В Соцблоке уже нарастает хаос — Польша стабильно бастует, потому что власти, проводящие свою Перестройку, ввергли экономику в коллапс и это уже не исправить. Польская Народная Республика обречена.
В Румынии, пока что тихо, но напряжение растёт — Орлов говорит, что экономическая ситуация там не лучше, чем в Польше, поэтому в КГБ прекрасно понимают, к чему это должно привести.
Югославия тоже в глубоком кризисе — с 1987 года там происходит бардак, вызванный рыночными реформами. Этим активно пользуется Слободан Милошевич, стремительными рывками консолидирующий власть в своих руках и устраняя своих политических оппонентов политическими методами.
В Болгарии тоже демонстрации, причём вызванные действиями Компартии Болгарии — уже несколько лет идёт «Возродительный процесс», то есть, ассимиляция болгарских турок, которым такое, естественно, не нравится.
Генсек Тодор Живков очень сильно не нравится Горбачёву, потому что выступает против «демократизации» и «гласности». Он так и не провёл ожидаемых Москвой реформ, даже не начал их, обоснованно считая, что это против идей марксизма-ленинизма.

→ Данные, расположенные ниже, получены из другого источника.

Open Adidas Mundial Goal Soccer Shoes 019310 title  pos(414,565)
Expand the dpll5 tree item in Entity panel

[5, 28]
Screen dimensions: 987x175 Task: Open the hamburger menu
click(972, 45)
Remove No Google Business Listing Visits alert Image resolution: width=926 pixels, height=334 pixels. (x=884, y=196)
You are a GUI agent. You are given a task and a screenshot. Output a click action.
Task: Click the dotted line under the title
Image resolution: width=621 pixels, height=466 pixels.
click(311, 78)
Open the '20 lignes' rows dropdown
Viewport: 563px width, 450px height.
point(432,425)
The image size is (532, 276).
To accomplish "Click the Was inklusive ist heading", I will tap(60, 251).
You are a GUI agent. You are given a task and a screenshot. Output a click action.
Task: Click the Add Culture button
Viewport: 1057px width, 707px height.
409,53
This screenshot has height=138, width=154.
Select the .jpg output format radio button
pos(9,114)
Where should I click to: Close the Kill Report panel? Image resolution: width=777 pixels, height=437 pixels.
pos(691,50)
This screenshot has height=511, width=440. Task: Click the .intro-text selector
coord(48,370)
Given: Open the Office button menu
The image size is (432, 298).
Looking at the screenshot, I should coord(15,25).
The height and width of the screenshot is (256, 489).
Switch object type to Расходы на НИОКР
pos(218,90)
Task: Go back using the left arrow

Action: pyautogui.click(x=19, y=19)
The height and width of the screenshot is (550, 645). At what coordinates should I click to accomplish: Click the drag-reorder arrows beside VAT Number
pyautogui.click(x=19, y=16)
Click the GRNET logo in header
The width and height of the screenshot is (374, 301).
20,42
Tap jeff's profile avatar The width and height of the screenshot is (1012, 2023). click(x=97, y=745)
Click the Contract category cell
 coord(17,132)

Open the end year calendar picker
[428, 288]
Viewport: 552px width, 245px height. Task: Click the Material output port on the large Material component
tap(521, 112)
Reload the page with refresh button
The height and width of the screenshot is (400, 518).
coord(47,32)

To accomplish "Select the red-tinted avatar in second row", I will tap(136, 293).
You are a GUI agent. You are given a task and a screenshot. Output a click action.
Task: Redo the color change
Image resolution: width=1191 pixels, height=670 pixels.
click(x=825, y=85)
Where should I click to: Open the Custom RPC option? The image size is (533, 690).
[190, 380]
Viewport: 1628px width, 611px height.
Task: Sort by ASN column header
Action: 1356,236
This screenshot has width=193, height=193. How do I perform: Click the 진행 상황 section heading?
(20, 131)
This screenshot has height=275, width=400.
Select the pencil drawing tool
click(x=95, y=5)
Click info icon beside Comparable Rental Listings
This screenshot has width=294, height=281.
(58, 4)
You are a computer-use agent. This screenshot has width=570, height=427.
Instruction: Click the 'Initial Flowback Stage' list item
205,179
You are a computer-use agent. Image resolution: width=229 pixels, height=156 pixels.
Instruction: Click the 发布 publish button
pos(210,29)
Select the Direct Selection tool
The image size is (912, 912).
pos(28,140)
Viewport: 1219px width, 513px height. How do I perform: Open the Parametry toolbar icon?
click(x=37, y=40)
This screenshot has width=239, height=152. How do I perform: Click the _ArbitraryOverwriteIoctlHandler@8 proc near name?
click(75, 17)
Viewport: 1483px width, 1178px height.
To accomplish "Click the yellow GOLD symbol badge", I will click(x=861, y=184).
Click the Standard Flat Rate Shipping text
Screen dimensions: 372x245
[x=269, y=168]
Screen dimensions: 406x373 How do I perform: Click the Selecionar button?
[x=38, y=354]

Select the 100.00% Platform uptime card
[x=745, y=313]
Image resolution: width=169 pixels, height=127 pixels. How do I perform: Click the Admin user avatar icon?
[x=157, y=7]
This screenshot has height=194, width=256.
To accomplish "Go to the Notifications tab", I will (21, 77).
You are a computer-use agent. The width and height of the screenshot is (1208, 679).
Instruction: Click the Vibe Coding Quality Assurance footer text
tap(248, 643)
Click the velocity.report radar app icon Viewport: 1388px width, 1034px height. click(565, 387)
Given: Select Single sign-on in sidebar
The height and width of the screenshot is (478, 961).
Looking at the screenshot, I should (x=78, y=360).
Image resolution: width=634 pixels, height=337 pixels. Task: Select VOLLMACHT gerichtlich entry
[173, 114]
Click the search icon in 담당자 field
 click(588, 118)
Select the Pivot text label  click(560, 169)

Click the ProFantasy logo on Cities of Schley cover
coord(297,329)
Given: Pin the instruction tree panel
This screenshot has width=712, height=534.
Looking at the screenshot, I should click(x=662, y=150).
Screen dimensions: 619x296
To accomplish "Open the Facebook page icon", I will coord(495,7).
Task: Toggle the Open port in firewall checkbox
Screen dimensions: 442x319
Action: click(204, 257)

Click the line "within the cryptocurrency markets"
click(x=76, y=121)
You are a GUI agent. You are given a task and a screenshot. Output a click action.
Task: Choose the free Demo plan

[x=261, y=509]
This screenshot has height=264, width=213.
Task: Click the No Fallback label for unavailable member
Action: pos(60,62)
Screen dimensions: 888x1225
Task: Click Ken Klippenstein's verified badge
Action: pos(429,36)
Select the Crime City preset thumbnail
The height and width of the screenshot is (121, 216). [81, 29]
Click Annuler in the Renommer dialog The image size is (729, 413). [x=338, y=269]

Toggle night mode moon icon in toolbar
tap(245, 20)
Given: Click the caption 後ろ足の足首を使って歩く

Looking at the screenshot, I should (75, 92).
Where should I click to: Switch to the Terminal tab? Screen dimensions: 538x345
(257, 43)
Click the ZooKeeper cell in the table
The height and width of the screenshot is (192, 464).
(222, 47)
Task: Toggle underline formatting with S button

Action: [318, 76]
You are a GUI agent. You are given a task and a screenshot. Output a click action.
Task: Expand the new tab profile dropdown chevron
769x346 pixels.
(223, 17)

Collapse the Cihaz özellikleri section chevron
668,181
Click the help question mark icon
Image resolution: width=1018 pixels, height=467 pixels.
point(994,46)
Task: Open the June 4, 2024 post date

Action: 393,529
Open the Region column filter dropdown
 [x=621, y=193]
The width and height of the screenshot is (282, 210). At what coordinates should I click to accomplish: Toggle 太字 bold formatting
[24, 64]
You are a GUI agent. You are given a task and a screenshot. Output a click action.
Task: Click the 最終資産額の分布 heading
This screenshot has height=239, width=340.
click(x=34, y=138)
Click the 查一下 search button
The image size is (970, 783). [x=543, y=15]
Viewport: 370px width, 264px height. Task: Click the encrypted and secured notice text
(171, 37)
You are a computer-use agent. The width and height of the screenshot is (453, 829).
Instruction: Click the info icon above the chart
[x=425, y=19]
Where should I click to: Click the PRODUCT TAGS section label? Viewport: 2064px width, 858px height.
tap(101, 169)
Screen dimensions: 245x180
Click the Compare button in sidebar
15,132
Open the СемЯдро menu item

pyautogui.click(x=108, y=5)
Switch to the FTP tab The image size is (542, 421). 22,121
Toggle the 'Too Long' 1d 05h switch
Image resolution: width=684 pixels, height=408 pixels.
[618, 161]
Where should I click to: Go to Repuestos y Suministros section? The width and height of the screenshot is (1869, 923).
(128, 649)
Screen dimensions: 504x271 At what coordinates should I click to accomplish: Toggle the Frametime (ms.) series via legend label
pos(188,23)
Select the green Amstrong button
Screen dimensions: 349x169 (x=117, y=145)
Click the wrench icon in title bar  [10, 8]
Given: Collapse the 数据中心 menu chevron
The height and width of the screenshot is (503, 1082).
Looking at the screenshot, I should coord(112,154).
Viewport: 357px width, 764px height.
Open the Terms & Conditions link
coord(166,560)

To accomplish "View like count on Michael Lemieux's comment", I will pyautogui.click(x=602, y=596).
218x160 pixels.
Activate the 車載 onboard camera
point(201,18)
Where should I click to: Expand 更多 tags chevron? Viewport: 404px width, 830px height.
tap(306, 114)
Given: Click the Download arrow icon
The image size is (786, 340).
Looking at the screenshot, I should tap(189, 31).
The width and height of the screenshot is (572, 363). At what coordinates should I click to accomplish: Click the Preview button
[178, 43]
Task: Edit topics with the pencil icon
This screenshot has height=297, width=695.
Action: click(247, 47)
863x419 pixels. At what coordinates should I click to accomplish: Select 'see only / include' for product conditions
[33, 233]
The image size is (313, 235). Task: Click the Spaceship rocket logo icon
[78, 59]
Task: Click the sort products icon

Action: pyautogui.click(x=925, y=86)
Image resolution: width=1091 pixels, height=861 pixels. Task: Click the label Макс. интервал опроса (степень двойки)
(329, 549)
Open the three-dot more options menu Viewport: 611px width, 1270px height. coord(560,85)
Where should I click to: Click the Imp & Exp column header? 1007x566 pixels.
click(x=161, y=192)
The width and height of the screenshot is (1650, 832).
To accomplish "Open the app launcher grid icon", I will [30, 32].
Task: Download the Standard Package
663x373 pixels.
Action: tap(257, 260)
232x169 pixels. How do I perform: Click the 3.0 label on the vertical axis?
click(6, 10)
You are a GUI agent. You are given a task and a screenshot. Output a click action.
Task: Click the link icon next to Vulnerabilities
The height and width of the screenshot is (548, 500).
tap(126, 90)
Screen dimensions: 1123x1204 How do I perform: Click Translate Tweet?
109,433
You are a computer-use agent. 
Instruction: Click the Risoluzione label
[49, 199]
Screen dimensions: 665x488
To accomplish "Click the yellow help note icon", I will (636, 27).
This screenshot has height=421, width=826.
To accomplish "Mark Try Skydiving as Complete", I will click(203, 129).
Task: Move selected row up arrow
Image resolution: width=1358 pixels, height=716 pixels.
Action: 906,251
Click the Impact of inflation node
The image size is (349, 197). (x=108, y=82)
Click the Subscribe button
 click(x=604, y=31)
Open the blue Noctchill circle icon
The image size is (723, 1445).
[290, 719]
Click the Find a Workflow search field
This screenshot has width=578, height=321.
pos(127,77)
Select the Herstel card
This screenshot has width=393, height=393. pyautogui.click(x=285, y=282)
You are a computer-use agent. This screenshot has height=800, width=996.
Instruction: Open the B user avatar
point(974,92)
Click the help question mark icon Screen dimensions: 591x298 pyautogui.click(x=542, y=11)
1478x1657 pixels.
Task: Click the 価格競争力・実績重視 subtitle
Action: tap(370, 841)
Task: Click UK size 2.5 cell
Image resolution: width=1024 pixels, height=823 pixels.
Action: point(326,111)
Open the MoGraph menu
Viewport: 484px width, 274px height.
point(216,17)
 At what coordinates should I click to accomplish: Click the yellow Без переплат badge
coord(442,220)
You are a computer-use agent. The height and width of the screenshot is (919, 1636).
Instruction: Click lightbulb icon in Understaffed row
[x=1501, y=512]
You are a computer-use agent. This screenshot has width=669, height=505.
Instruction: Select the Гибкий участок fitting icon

«Болгары будут вспоминать его правление с ностальгией», — припомнил Жириновский. — «Оппозиция строила свою кампанию на том, что он якобы развёл в Болгарии коррупцию, но в 90-е выяснилось, что „коррупция Живкова“ — это новый стандарт минимального коррупционного уровня, а настоящая коррупция лишь набирает обороты и дальше будет только хуже».
В Чехословакии, пока что, тишина, но это тоже не очень надолго.
Блок планомерно рушится, причём следует ожидать цепной реакции.
В прошлой жизни Директора этот процесс прошёл относительно бескровно, за вычетом Югославии. Но Югославия — это уникальный эпизод, кровавость которого обусловлена комплексом предпосылок, отсутствующих во всех остальных социалистических странах.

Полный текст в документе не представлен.